2. Flupentixol, this could be a strong reason why, after all it is an anti-psychotic and since starting on it others have noticed I have become a bit more muted.
3. Tics have naturally waned, tics wax and wane, the tide comes in, the tide goes out, and this is what happens.
I think it’s due to a combination of reason 1 and 2.
Well, there I am sitting there waiting for my packet of antibiotics when a woman in her mid-forties comes to sit next to me. The bald man standing in front of me turns as a natural reaction to a tic. (Well wouldn’t you if somebody shouted “Oi baldy c**t”?) I just say, “I’ve got Tourette’s syndrome, please don’t take any notice.” The woman turns and says to me “I’d love to have Tourette’s; you can get away with anything!” As I turn to look at her, her facial expression changes from a smiley, jovial expression thinking that perhaps this would be an appropriate way to break the ice with somebody to a look that says oh-no-what-have-I-said-please-let-the-ground-swallow-me-up-now. I haven’t heard anybody say this for a while, usually this is the type of comment that comes from the mouths of thoughtless teenagers, rather than someone who is probably the parent of a teenager. Retrospectively here are 3 witty/down right rude answers to come back at her with.
1 “Ah, so what ailment brings you to this fine establishment? (Insert woman’s answer) Oh wow! I’d love to have (insert woman’s answer however grim)!”
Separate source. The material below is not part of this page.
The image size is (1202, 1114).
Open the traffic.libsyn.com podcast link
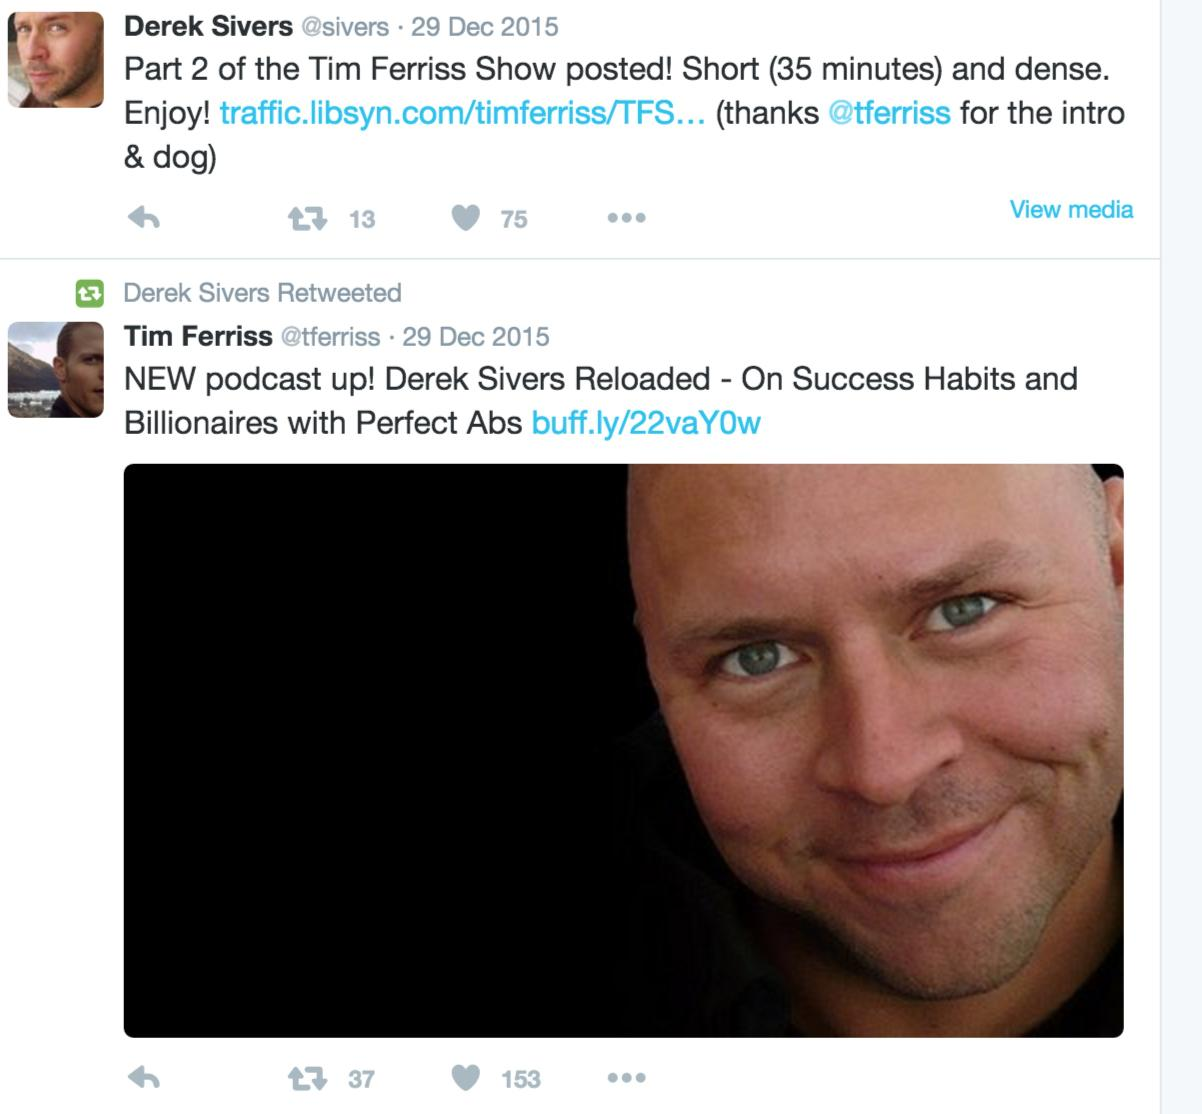(462, 113)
2.”Really! Would you really, I’ve also got TB (cough, cough, cough)”
3. “F*** OFF!”
In reality I didn’t have the energy to come out with anything witty or original, I just looked at her straight and said truthfully “No, you wouldn’t seriously, trust me”. It’s the truth anyway, I’m sure if she had my TS riddled brain and body she’d be considering throwing herself in front of the next passing number 16. I really can’t be bothered, I’m covered in sweat, and I feel week. My name is called; I make my way to the bus stop, back home, safe away from the stupid people.